The moderate and my preferred way would be: Install Win10 on the new SSD while keeping the old SSD connected, but remove all other HDDs. After installation completely finishes, check which OS boots up by default (re-check by restarting from both OSes if they both are available at startup) a few times. After being sure, install EasyBCD in that OS and tinker around. I'm sure you'd need to poke around a bit to get everything going, and I think even I wouldn't be able to make it work in first try.
The super hard way: Edit boot records, install grub, set up nested bootloaders etc. etc. etc. You might run out of hair to tear from your head out of frustration while figuring out everything. But you would be in complete control of every step of the booting process of your machine and can do limitless things with it.

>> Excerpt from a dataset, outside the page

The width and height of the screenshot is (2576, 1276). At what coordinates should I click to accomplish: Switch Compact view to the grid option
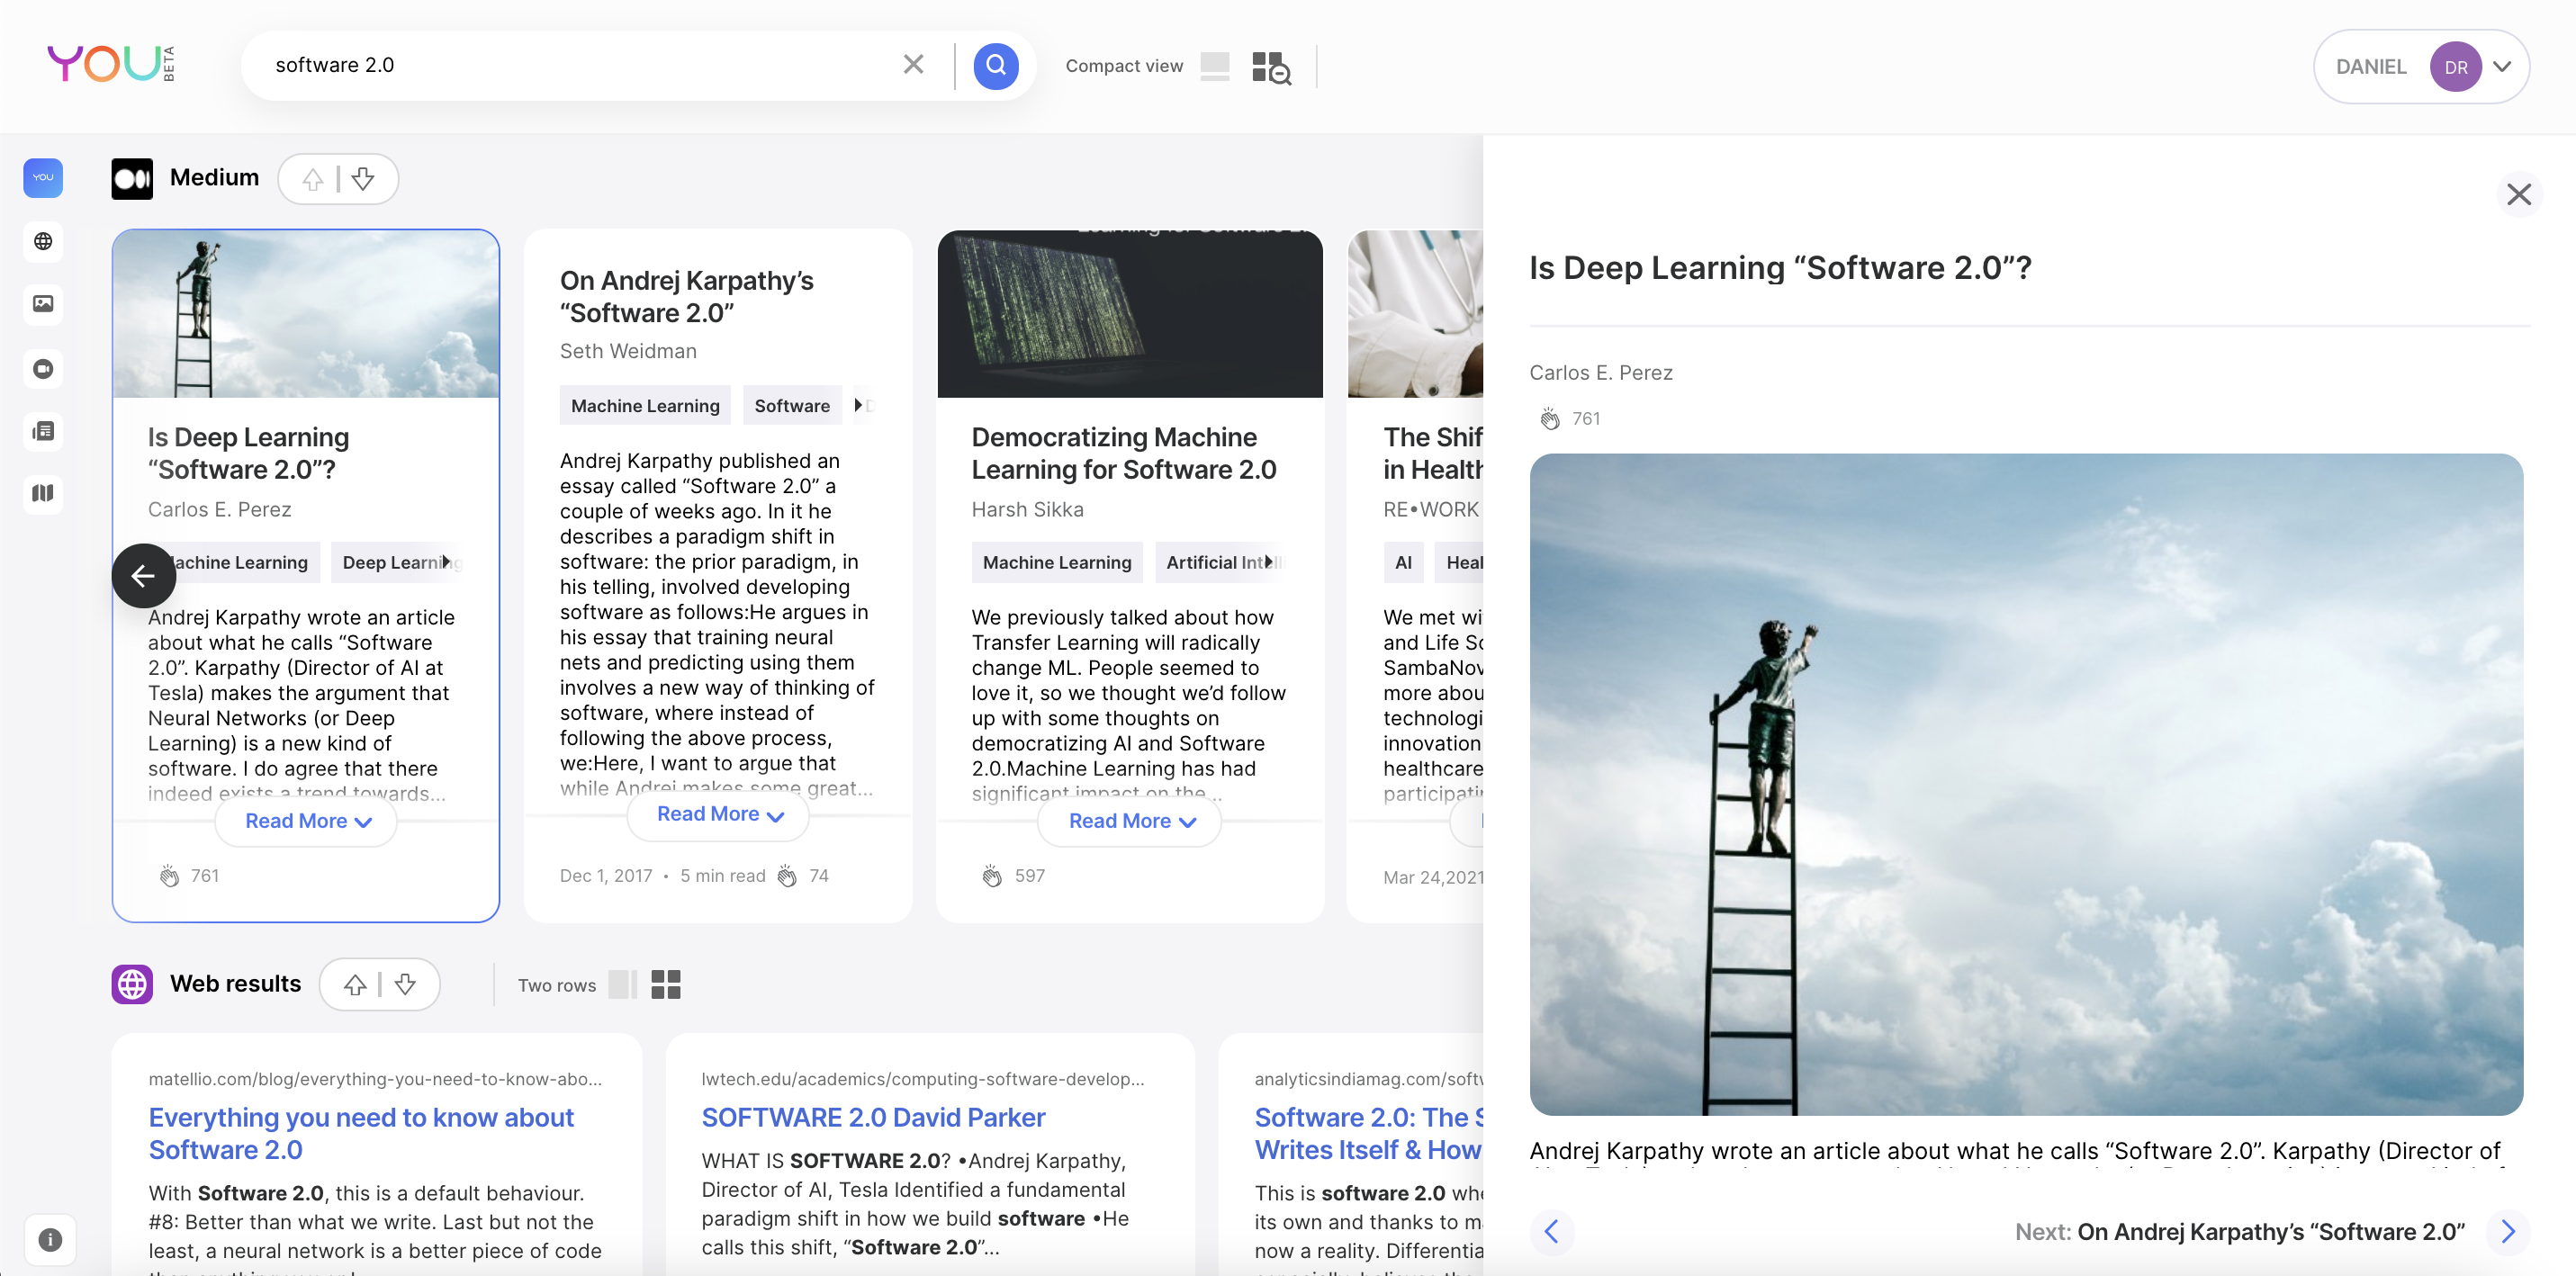click(x=1270, y=67)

Ultra super hard way: Wipe both SSDs, install VMWare ESXi or some other hypervisor that allow gpu pass through. Install both OS on virtual machines inside that. You'd be able to run bot OS simultaneously if you want.
Now honestly, why would you need an entire new SSD for Win10 if you are not going to use it often? Just partition the existing one if you have enough free space. You can make a 20GB partition to install the windows, and then install the game to some other partition, probably the one you'd install games while on Win7. If you want to install windows store games then use
this guide.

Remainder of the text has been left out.